Écoute-moi, je ne te ferai jamais cuire dans un four. Je préfère le BBQ.

J’ai rarement été aussi fébrile d’exister.

À chaque instant, je me répète cette phrase comme le refrain de LA toune qui passe à la radio sans arrêt, et qui s’imprègne en toi. À un moment donné, tu associes la chanson à un souvenir et une autre toune prend la relève. (C’est simple de même la vie, tsé).

Mais cette phrase-là me bombarde le torse comme mille David qui lanceraient des pierres au Goliath de mon cœur. Seul contraste, la douleur n’y est pas.
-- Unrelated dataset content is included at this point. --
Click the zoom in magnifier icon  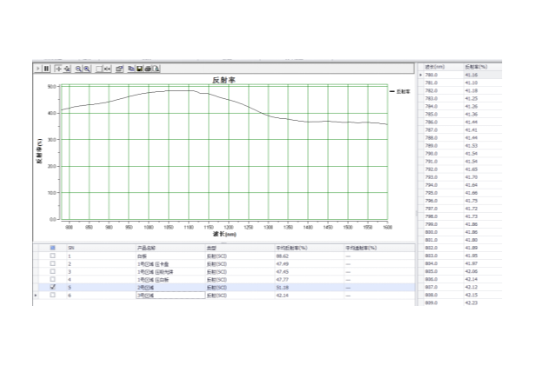pyautogui.click(x=86, y=69)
Le matin, quand le cadran hurle et que Stranger in the night de Sinatra se met à trembler dans la chambre avec sa voix d’époque révolue, c’est un coup de tonnerre en moi. J’ai désormais l’infini à portée de lèvres.

Boom! Un deuxième éclair déclare la guerre aux muscles de mes joues. J’ai le sourire insolent et surtout facile.

Souvent, mais pas assez à mon goût, c’est la faute de ta nuque que j’embrasse et qui m’égratigne les lèvres de douceur. Ta peau, comme la lisière délicate entre le doigt et l’eau lorsqu’on caresse l’horizon d’un fleuve.

D’autres fois, je réalise juste que je ne contrôle plus la fureur de vivre tapie en moi. Comme le dragon dans la montagne qui se réveille un beau matin, après plusieurs centaines d’années de repos.

Ma joie voudrait brûler tout sur son passage.

La lucidité de personne sur cette terre, ne saurait apaiser le feu de la Saint-Jean géant que j’ai dans la poitrine.

Pourtant, il y avait jadis en moi une peine coulée dans le béton. Lorsque je regardais par la fenêtre, tout ce que j’y admirais était la solitude. Je ne faisais que commencer à vivre, mais déjà c’était le combat dans ma tête. Les questions me tombaient dessus comme des obus sur Londres en 1940. Mais malheureusement, il n’y avait pas de métro pour me garder sain et sauf, pour m’y réfugier.

Je ne savais plus comment me départir de mon chagrin, et au moment où je pensais être en mesure d’appréhender le monde avec espoir, tout s’effondrait. Je ne connaissais uniquement que les douleurs grenades, celles qu’on ne contrôle pas, qui nous attendent au coin de la rue, sur un banc de parc, à une table de la bibliothèque. Les océans dans les yeux salés, j’en ai navigués. Les larmes de la honte, celles qui coulent pour les vraies raisons, celles qui tombent du cœur.

Comme toute bonne chose, les mauvaises choses – fort heureusement – possèdent elles aussi leur extinction.

Aujourd’hui, les journées brûlent. Exister tout à coup, prend des allures de vacances à la mer et ça fait mal aux joues. Toi et moi, on est comme un kinder surprise. Une fois assemblé, on ne peut plus le défaire.